THE KETTLE IS VERY BLACK RIGHT NOW. 

If you don't know what I'm talking about, plz refer to http://en.wiktionary.org/wiki/pot_calling_the_kettle_black


----------



## Erro (Jun 20, 2008)

TehSean said:


> THE KETTLE IS VERY BLACK RIGHT NOW.
> 
> If you don't know what I'm talking about, plz refer to http://en.wiktionary.org/wiki/pot_calling_the_kettle_black


Please quote one time that I have stated that I thought something should be removed, at all really, never mind because I don't like it. I support the admin decision to remove certain material based on their reasoning. Outside of that, the only thing I have done in this thread is point out the very large differences between programs that people would readily lump into one group.
Also, in response to your reference, if your implications was correct, I would be the pot, not the kettle. "the pot calling the kettle black"
kthnx. =3


----------



## Janglur (Jun 20, 2008)

Eevee said:


> here is my arbitrary and *unofficial* but reasonable-sounding-at-the-moment line in the sand
> 
> if someone with _no artistic talent otherwise_ can create something much better-looking with tool X than they would normally be able, it is probably doing a large part of the work, and thus it is a generator.
> 
> ...




By that standard, i'd consider SL just that, especially in reguards to crap-floods.  In fact, computers in general.

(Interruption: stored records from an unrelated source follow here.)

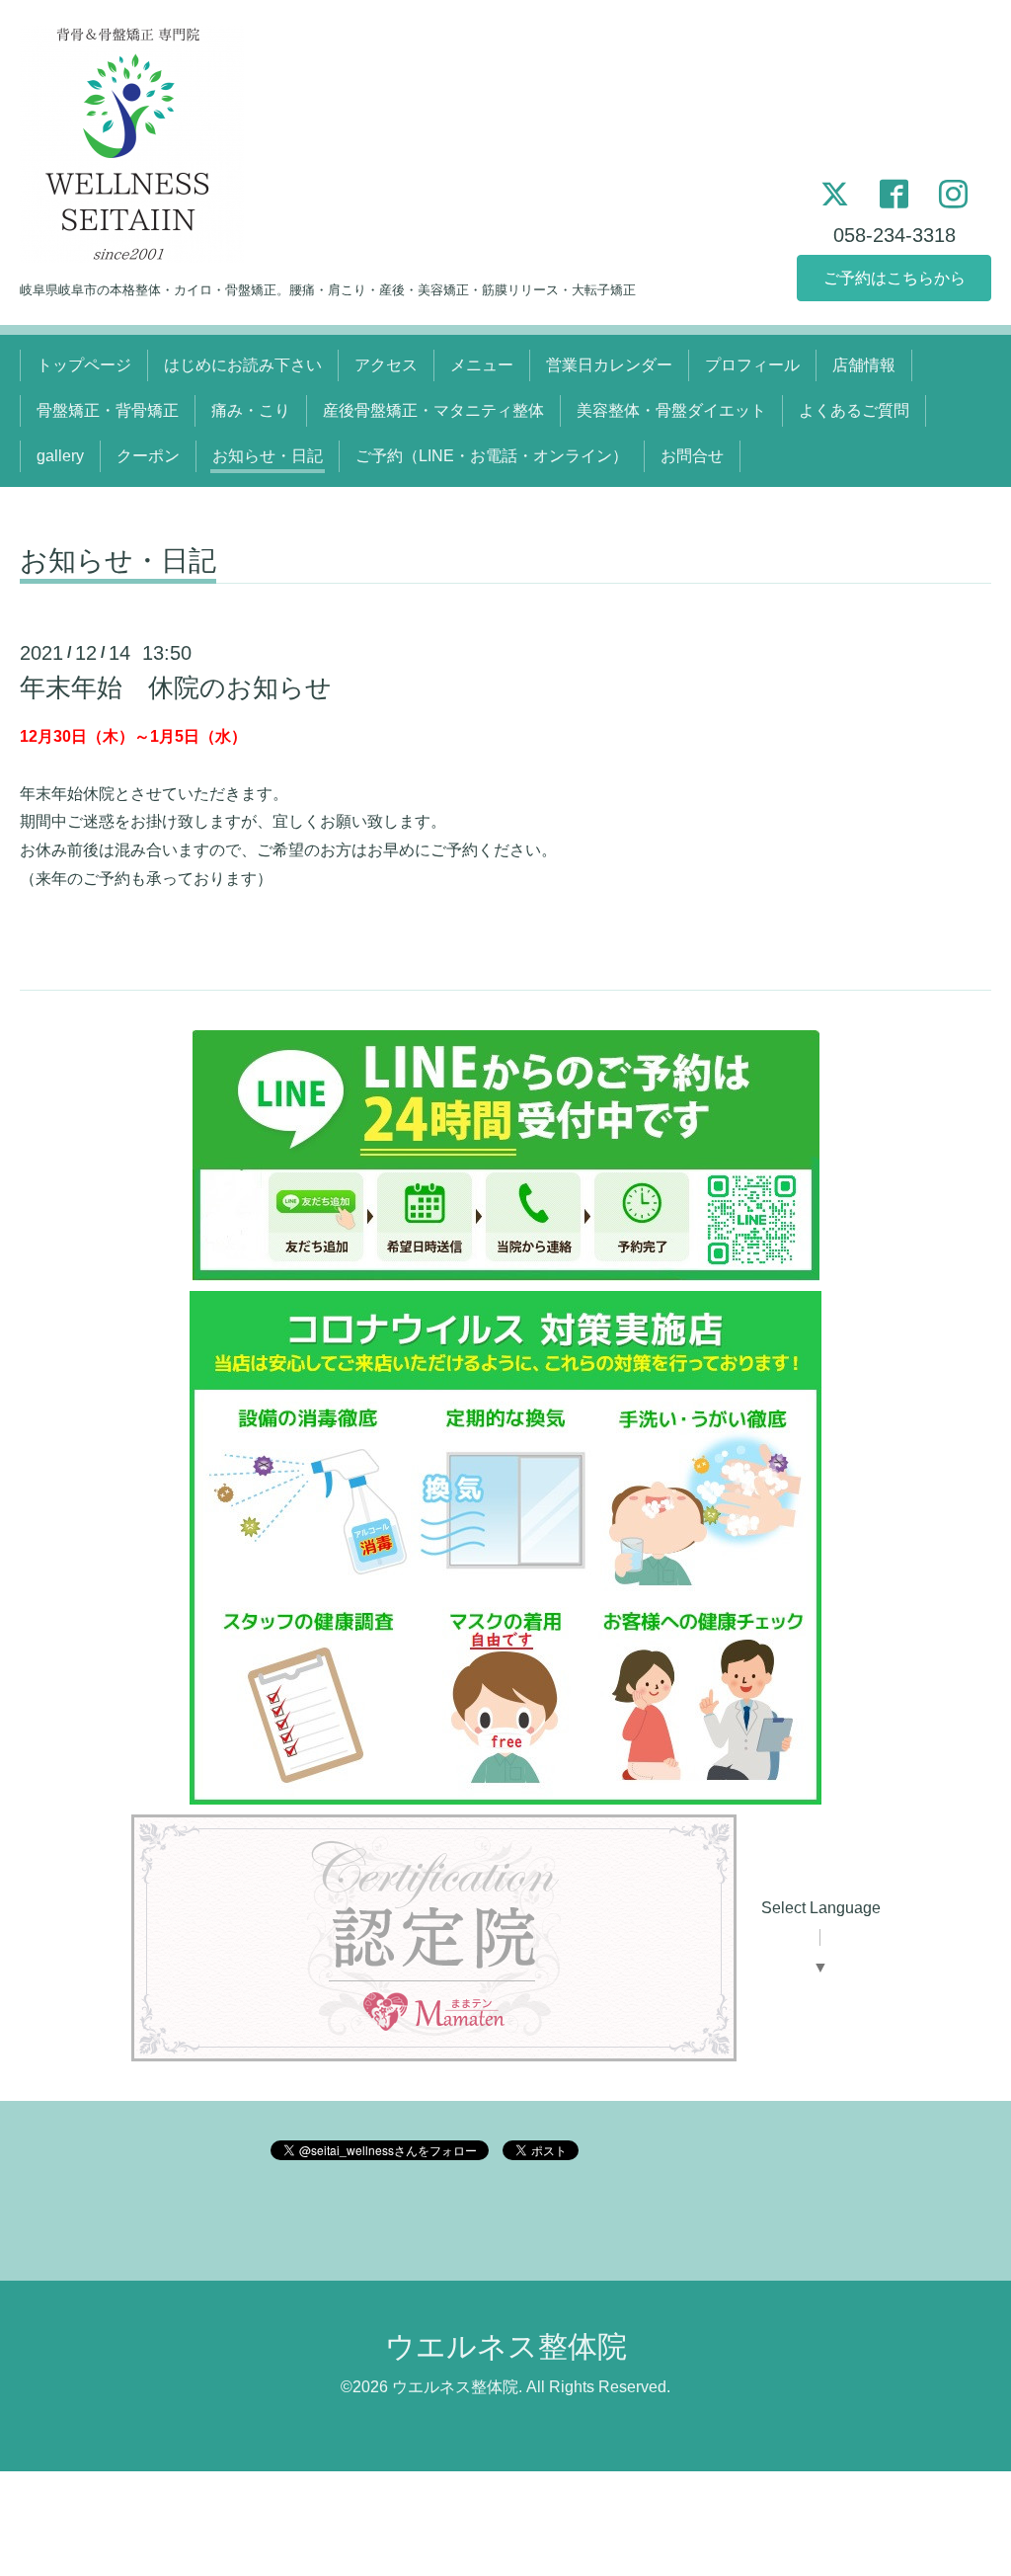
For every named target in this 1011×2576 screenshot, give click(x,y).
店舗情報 (863, 365)
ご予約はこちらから (894, 278)
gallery (60, 455)
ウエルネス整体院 (506, 2346)
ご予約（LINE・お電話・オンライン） (491, 455)
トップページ (84, 365)
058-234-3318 (894, 235)
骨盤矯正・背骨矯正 (108, 410)
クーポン (148, 455)
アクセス (386, 365)
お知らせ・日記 (267, 455)
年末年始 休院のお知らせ (176, 687)
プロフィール (752, 365)
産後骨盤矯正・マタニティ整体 (433, 410)
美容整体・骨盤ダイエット (671, 410)
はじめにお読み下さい (243, 365)
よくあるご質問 (854, 410)
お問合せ (692, 455)
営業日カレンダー (609, 365)
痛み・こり (250, 410)
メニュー (481, 365)
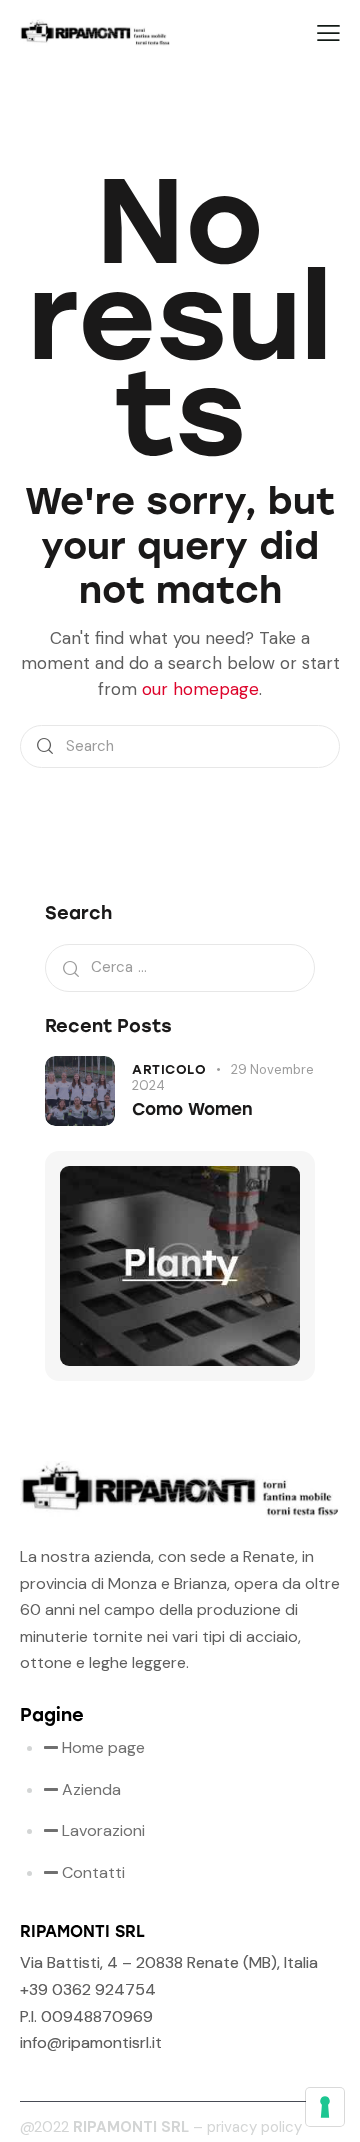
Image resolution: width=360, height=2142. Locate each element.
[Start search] (45, 746)
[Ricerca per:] (180, 966)
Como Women (192, 1109)
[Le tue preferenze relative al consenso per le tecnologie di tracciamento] (325, 2107)
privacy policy (254, 2127)
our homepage (200, 689)
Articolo (169, 1069)
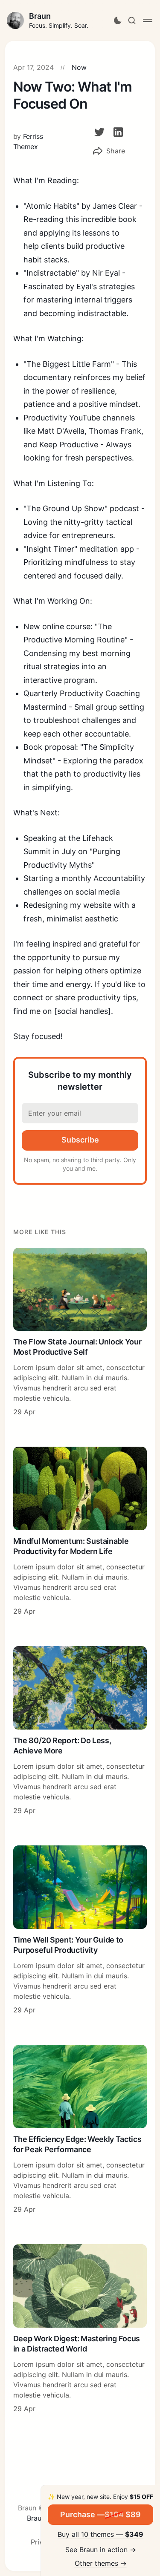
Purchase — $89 (100, 2514)
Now (79, 67)
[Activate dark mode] (118, 20)
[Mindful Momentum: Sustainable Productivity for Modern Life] (80, 1531)
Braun (40, 16)
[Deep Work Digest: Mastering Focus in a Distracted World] (80, 2328)
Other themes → (101, 2563)
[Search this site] (131, 20)
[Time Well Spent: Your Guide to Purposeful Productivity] (80, 1930)
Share (115, 151)
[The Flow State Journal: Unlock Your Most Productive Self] (80, 1332)
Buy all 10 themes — (100, 2534)
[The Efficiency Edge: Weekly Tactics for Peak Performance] (80, 2129)
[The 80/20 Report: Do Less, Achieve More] (80, 1730)
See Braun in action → (100, 2549)
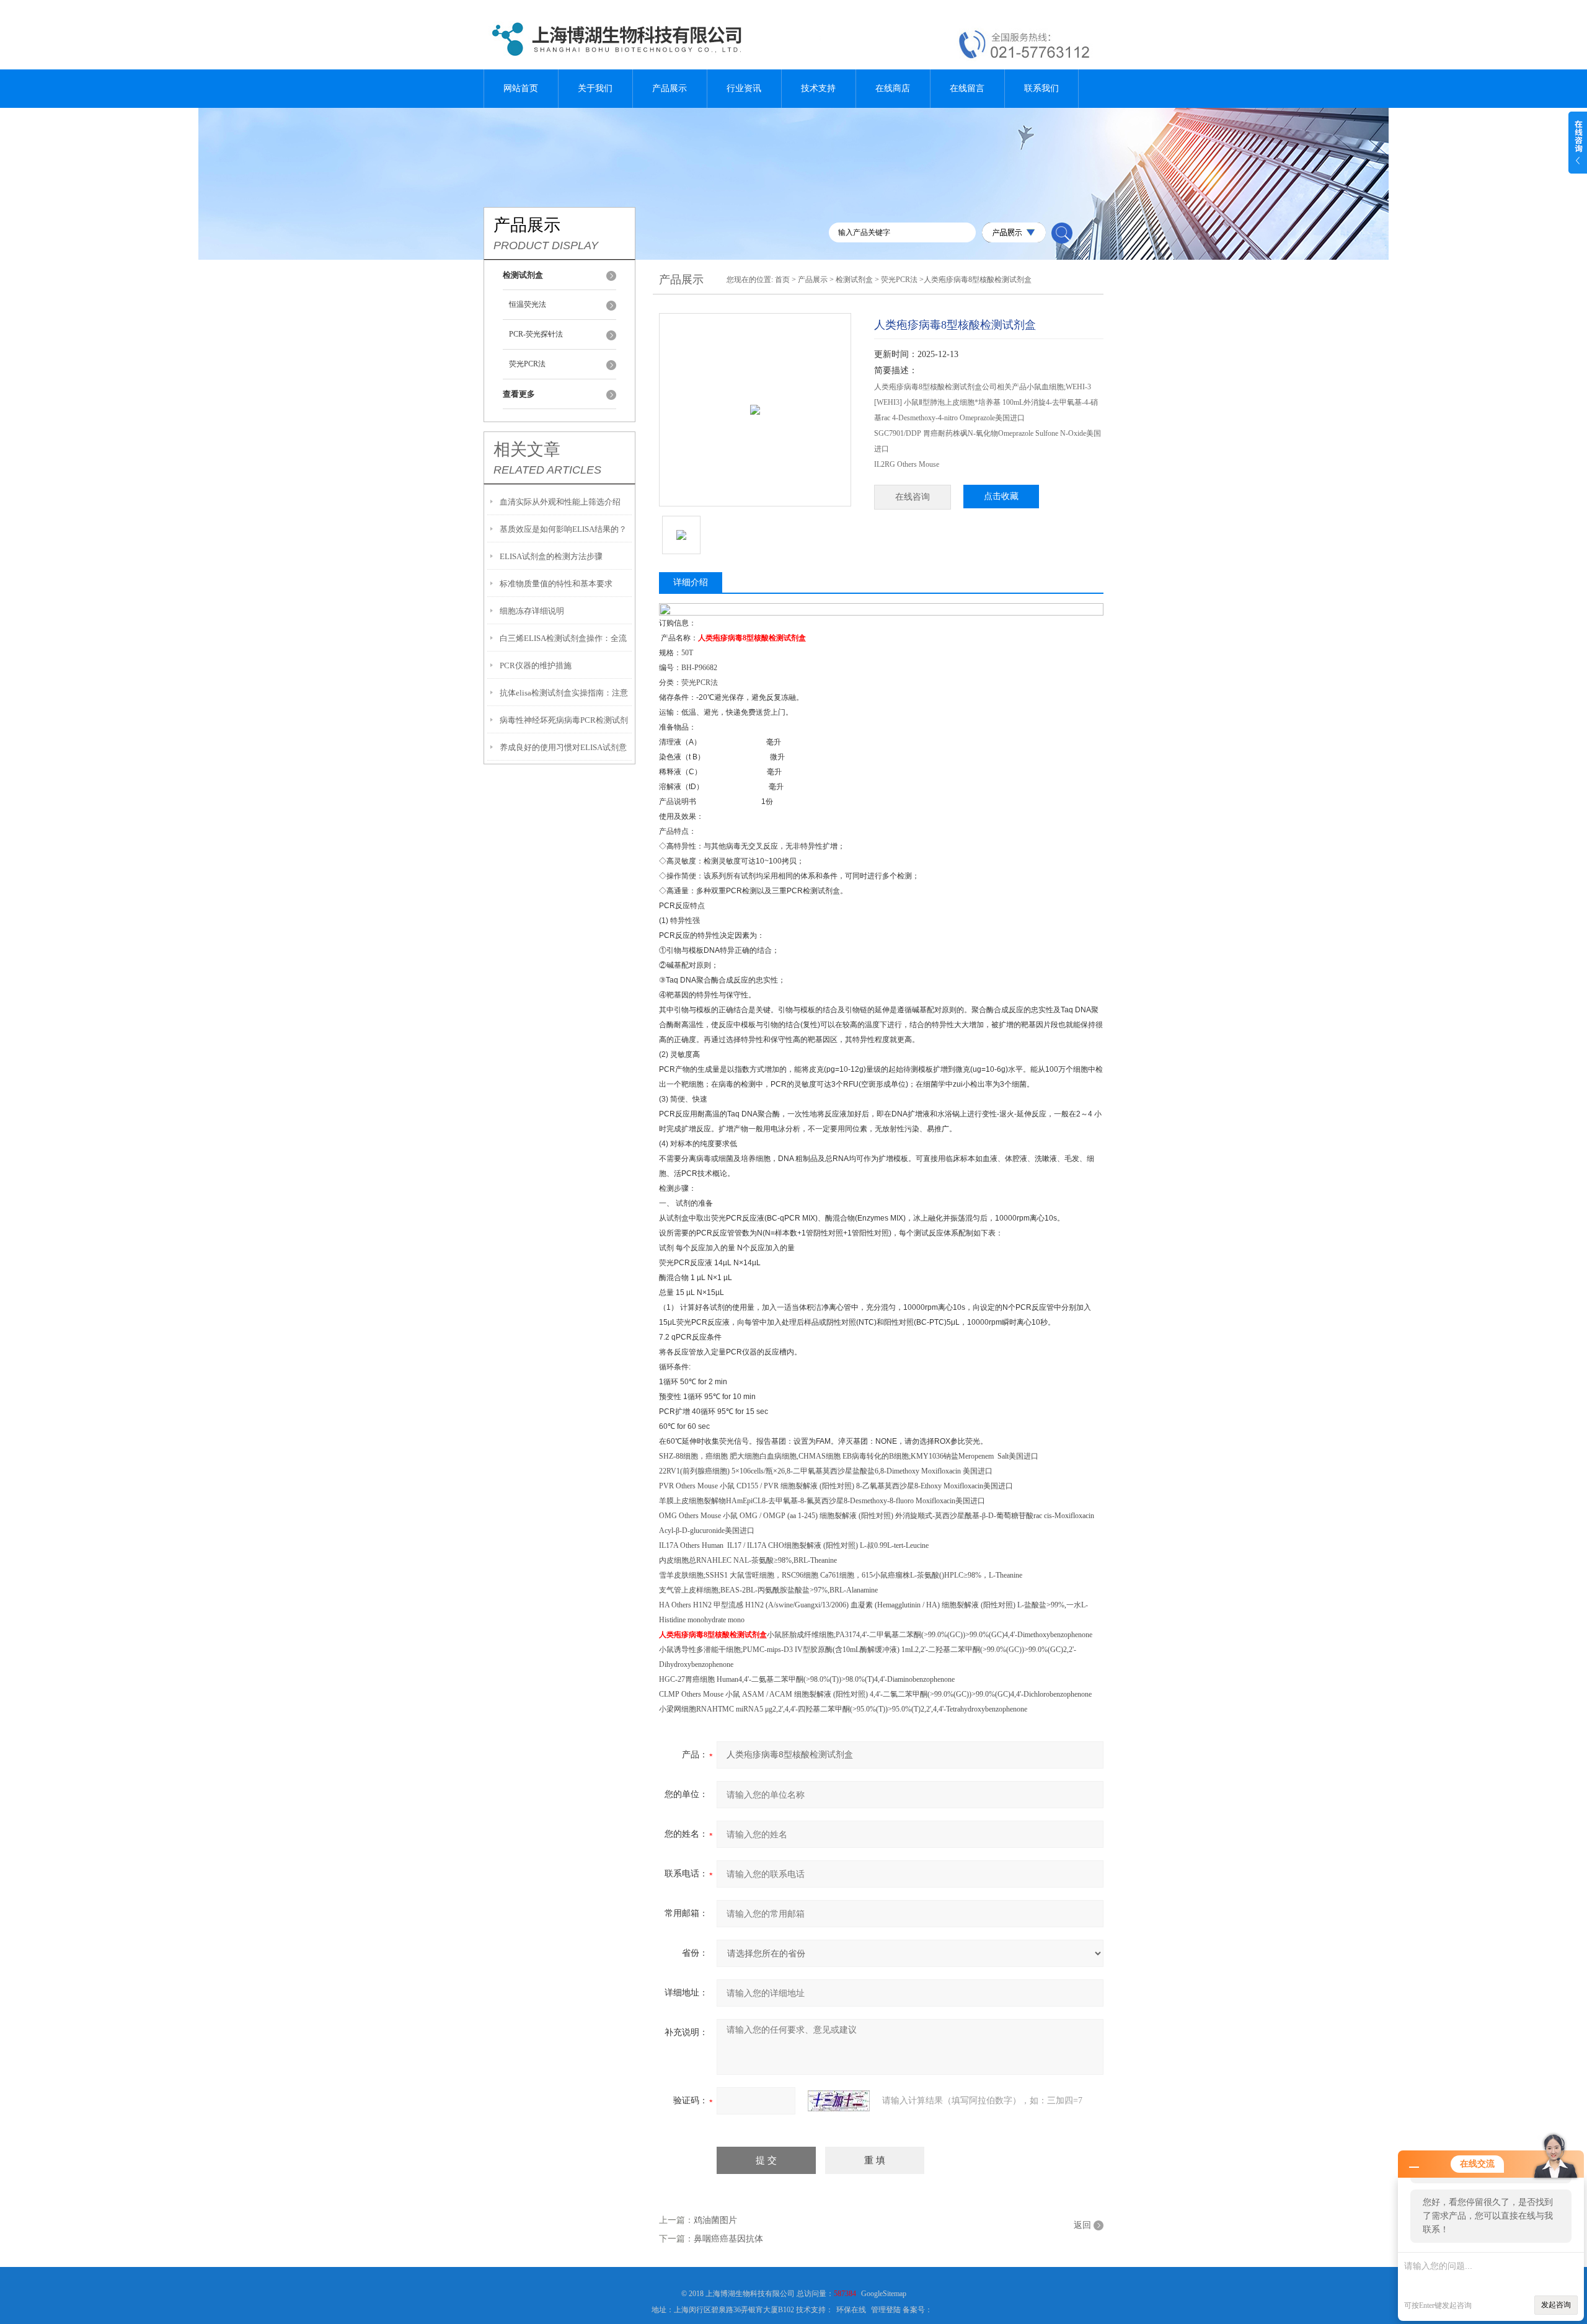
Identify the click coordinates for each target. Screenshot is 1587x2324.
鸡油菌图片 (715, 2220)
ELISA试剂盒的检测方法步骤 (551, 556)
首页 (782, 279)
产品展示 (669, 88)
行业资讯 (744, 88)
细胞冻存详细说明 (532, 611)
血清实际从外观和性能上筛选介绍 (560, 501)
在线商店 (892, 88)
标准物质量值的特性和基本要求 (556, 583)
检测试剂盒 (854, 279)
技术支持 (818, 88)
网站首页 (520, 88)
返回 (1082, 2225)
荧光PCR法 (527, 364)
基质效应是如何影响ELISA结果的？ (563, 529)
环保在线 (851, 2309)
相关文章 (526, 449)
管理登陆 (886, 2309)
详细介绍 (690, 582)
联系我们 (1041, 88)
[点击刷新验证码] (839, 2100)
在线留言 (967, 88)
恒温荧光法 (527, 304)
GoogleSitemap (883, 2293)
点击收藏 (1001, 496)
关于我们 (595, 88)
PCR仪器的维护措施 (536, 665)
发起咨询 (1556, 2304)
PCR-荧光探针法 (536, 334)
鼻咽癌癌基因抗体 (728, 2238)
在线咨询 (912, 496)
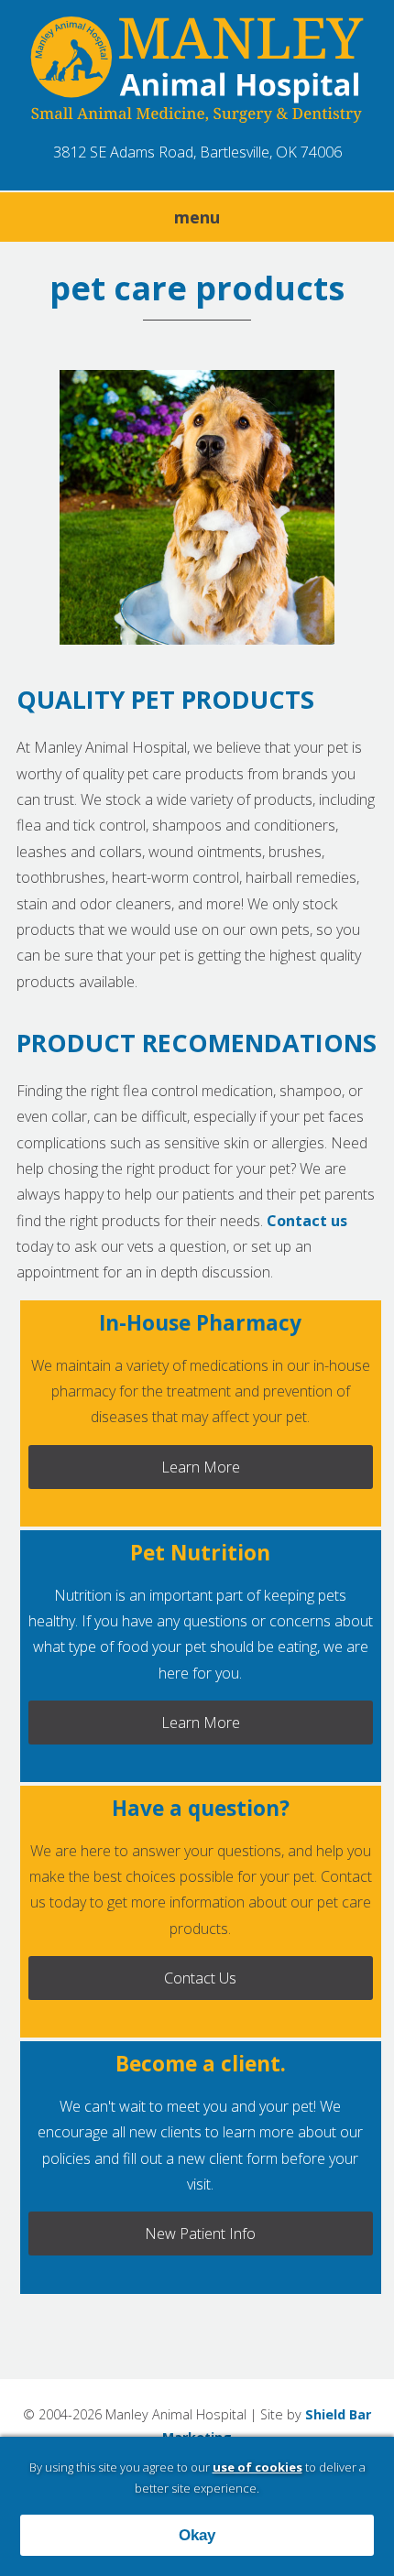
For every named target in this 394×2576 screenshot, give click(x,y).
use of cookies (257, 2467)
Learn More (200, 1467)
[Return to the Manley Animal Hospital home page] (197, 72)
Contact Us (200, 1978)
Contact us (307, 1221)
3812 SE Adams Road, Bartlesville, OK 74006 (197, 152)
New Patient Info (200, 2233)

Get out and sculpt some clay if you want 3d!


----------



## Stratelier (Jun 21, 2008)

> By that standard, i'd consider SL just that, especially in reguards to crap-floods. In fact, computers in general.


Hey, pixels are a computer-generated image element, correct?  LET'S GO BAN DIGITAL ART IN THE FIRST PLACE and let people learn how to actually draw something for reals.


----------



## Tiitha (Jun 23, 2008)

I honestly think you are really limiting people's creativity by disallowing Spore creatures. I see no reason why something like this should have to be restricted.


----------



## Stratelier (Jun 23, 2008)

Because it's already standard, established procedure for dealing with generator'd content on FA, that's why.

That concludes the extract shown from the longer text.